* _Instruction_
Pick up the passage below on God, time, and eternity right after its final sentence and keep writing it.

* _Source text_
##########

Additionally, a small note may be made, that the term for “word” in the verse could be translated as having embedded in it the preposition “by” or “in,” which one could surmise indicates that the ages of time were or are either (1) by the word of God or (2) in the word of God, that is, sustained in God’s very essence or being. What this might mean is that the verse is talking about the idea that time is literally in God’s hands.

Furthermore, the term gegonenai is derived from ginomai, which is discussed above, and simply means “made” or “ordered” or “structured” and not (necessarily) created ex nihilo.

It is the second half of the verse that can cause quite a bit of a stir, however, seemingly indicating that that which is seen comes of that which is unseen. While this may seem to imply creation ex nihilo, it need not necessarily. The reason for this is twofold: (1) that which is seen, the verse indicates, is birthed from the “unappearing” or that which is not seen: the image here is one of a child, once unseen in the womb of its mother, being birthed from a place of “unappearing” into a place of appearing. (2) Additionally, the context of the passage of this verse is all about living by faith, when sight fails us, living a life of faithfulness to God, even when we can’t seem to pinpoint his appearance or support or divine care; thus, the verse is not so much a statement on the physical state of the world or universe, but is about how God brings into being just what we need, pulling it out of time, at the right time–almost like a magician pulls a rabbit out of a hat and dazzles us with his work.

Still, where did all these things come from, all we see and experience around us? Presumably, they came from God. But where, then, did God come from? Presumably, from himself. But then how was God always with himself? And at what time in the “time” continuum of eternity past did he begin to create? And was there always time with God before God began creating the physical world?

Where were all these things before God began creating?

With God and matter, we have two options for each: either God is eternal or he is not, and either matter is eternal or it is not. If God is not eternal, then he has at least a beginning, even if no end; likewise with matter. The eternality of one or the other does not impugn the temporality of either, for temporality is but a measurement of the passage of events in something we like to call “time.”

Still, the relationship between time and matter, let alone God, is one wherein there lies a mind-bending problem. If matter has existed eternally and time has always been, stretching back into eternity “past,” if you will, then there is presumably no logical way to get to the moment in time we call “the present.” The reason is because as soon as we nail down the present as this very moment in which we now are, we pin down time to a particular moment in the spatiotemporal universe. If we pin down time to a particular moment, then that moment is essentially the end of the eternal flow of time that has come before and the beginning of the eternal flow of time that presumably follows.

An example might be this: if eternity is like infinity, and eternity is just an infinite number of moments linked one against another in a long chain of time, then like an infinite hole into which you might fall, you will never reach the bottom–and neither could you ever reach the top; indeed, top and bottom would neither truly, matter-of-factly exist, since you would only be falling or gliding or what-have-you through the space of the hole for an infinite number of moments, and seemingly remaining still, since the space of the hole itself is also infinite.

Another example is this: if eternity is like infinity, and eternity is just an infinite number of moments linked together in a long chain of events, then you could never get to this moment in time, because to pin down this moment in time would be as arbitrary a fixture of time as any other moment in time and, hence, all time is arbitrary.

Another example: you are at the starting line of a race, but each time you are about to begin the race, you are forced backward a yard–on and on, ad infinitum. So, you are never able to begin the race, let alone finish it.

##########

Records from a collection:
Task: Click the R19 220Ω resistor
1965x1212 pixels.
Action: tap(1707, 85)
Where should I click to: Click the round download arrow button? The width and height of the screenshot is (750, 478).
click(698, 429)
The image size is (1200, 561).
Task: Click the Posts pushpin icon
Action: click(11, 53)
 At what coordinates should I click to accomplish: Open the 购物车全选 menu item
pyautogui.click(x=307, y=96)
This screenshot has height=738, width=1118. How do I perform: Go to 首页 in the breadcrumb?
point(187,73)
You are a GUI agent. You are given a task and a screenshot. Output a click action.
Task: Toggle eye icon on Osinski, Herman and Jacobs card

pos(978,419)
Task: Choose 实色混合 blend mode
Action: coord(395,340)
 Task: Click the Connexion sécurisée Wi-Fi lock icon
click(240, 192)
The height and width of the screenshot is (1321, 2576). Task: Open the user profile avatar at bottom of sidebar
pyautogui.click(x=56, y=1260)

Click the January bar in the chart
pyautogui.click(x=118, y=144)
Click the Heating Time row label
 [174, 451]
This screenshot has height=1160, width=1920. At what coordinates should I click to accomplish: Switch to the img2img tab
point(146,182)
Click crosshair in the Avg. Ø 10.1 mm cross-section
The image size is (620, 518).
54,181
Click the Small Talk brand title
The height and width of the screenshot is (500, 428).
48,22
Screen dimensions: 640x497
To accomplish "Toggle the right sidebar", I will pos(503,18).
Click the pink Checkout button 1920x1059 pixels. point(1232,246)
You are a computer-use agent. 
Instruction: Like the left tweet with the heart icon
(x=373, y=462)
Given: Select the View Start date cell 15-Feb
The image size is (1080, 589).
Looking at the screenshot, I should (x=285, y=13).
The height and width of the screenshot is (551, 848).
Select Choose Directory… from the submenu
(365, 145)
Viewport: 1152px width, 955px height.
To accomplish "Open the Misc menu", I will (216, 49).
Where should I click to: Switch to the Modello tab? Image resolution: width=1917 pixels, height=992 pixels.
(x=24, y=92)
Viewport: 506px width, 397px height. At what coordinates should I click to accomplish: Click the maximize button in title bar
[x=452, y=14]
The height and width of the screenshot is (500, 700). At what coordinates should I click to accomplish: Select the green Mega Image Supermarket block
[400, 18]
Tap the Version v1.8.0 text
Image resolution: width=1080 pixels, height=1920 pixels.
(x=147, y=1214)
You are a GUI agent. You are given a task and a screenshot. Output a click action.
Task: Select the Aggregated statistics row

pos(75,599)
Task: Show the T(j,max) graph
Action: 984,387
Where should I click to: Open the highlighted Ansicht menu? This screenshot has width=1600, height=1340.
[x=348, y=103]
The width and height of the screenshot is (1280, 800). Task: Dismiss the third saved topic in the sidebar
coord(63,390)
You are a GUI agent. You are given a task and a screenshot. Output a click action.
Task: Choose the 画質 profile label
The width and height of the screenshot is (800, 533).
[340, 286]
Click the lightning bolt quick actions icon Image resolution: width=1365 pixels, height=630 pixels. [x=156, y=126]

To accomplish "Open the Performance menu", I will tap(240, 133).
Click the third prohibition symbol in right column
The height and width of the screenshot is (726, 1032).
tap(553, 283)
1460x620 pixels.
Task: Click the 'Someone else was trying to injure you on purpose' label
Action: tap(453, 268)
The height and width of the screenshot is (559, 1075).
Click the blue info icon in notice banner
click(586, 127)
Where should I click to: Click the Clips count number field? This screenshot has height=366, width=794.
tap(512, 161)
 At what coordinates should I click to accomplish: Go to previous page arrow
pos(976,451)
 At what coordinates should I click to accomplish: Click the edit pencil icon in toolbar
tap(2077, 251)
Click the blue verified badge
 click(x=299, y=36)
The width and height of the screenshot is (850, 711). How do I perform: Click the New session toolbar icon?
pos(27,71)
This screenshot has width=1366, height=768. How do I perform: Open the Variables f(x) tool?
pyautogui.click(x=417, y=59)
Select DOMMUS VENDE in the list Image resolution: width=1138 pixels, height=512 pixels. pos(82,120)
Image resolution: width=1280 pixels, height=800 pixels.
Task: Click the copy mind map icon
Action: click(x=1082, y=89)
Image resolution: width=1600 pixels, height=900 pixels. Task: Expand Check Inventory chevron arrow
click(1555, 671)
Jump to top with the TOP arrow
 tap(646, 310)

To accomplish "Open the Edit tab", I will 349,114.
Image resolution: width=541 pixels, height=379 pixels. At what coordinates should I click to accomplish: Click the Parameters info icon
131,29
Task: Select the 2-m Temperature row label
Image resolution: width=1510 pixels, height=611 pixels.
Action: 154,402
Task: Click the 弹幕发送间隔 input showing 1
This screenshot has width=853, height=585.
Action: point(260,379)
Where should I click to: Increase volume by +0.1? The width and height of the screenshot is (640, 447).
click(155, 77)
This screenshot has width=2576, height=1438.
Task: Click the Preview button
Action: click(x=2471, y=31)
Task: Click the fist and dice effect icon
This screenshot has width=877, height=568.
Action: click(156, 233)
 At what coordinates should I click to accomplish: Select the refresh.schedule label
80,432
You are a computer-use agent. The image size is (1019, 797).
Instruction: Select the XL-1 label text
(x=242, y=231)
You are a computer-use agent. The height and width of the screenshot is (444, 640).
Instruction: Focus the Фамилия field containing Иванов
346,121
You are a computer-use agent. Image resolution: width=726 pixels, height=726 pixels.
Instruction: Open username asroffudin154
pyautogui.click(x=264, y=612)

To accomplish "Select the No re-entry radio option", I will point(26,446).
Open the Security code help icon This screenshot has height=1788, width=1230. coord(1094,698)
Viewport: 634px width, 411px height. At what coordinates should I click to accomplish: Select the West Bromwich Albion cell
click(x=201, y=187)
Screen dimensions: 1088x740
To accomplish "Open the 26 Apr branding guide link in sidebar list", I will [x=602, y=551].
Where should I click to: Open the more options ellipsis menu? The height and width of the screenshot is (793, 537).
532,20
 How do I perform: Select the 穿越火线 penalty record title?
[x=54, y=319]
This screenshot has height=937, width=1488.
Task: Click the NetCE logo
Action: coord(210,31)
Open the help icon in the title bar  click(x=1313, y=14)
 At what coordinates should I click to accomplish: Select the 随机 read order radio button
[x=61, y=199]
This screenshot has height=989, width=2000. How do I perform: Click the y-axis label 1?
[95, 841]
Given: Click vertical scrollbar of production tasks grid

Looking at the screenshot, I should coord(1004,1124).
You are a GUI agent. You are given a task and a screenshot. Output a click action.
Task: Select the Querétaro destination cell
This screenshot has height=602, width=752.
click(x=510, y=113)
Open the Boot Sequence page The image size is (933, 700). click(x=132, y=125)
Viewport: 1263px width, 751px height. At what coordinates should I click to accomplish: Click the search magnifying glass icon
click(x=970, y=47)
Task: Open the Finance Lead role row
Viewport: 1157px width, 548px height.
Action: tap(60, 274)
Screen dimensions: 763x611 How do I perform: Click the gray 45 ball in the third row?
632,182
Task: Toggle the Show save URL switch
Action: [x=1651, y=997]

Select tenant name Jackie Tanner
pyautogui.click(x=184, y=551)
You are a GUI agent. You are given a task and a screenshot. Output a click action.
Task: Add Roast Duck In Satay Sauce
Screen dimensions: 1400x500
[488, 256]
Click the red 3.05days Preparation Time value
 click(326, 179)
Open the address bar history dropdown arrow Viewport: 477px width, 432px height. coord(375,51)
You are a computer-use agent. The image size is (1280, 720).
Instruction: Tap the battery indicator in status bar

##########

* _Result_
Time as an infinity seems to work in this way: if there are innumerable numbers of events that transpire over time, which is no particular period at all, but is everlasting in either direction, having neither end nor beginning, then the events that transpire over time essentially collapse into one event and there is thus no distinction between events or between moments of time, so that all time is one and all events are one. What this means is in infinite time, let us say, “eternity,” there is no movement or motion, and all is one and one is all.

Now, there seems to be a relevant fundamental principle of reality that would be appropriate to cite at this moment, namely, the fact that all, both physical and nonphysical, is fundamentally located within a singularity, and within this singularity, there is plurality or diversity. Now, within plurality, there cannot be singularity, else plurality would cease to be plurality. But within the singularity of the universe and all therewith, there is, without endangering its status as a singularity, plurality or diversity.

You might imagine it this way: a number of objects or shapes or circles might be looped into one set or grouping, say, by drawing a circle around those objects or shapes. Then, the single grouping of a number of objects is a singularity within which there is a diversity or plurality. But, you might say, what of the maxim of the United States, namely, “out of many, one,” which indicates that within a plurality there is possible a singularity, which might also be deemed as a unity? But what is unity, but the collection of a plurality or many pluralities, such that those pluralities collapse into one, and then the reality of there being a singularity within which there is a plurality is upheld?

The Christian conception of this is to say, with the Jews and the Shema (Deuteronomy 6:4), that God is one, and, as by divine revelation in the New Testament, that God is three. To be sure, he is one and he is three; thus, we preserve his singularity, while also acknowledging his plurality or diversity therewith. The Christian, then, affirms this most basic principle of reality, that there is a singularity underlying all reality and within that singularity, there is plurality, such that from the one comes the many.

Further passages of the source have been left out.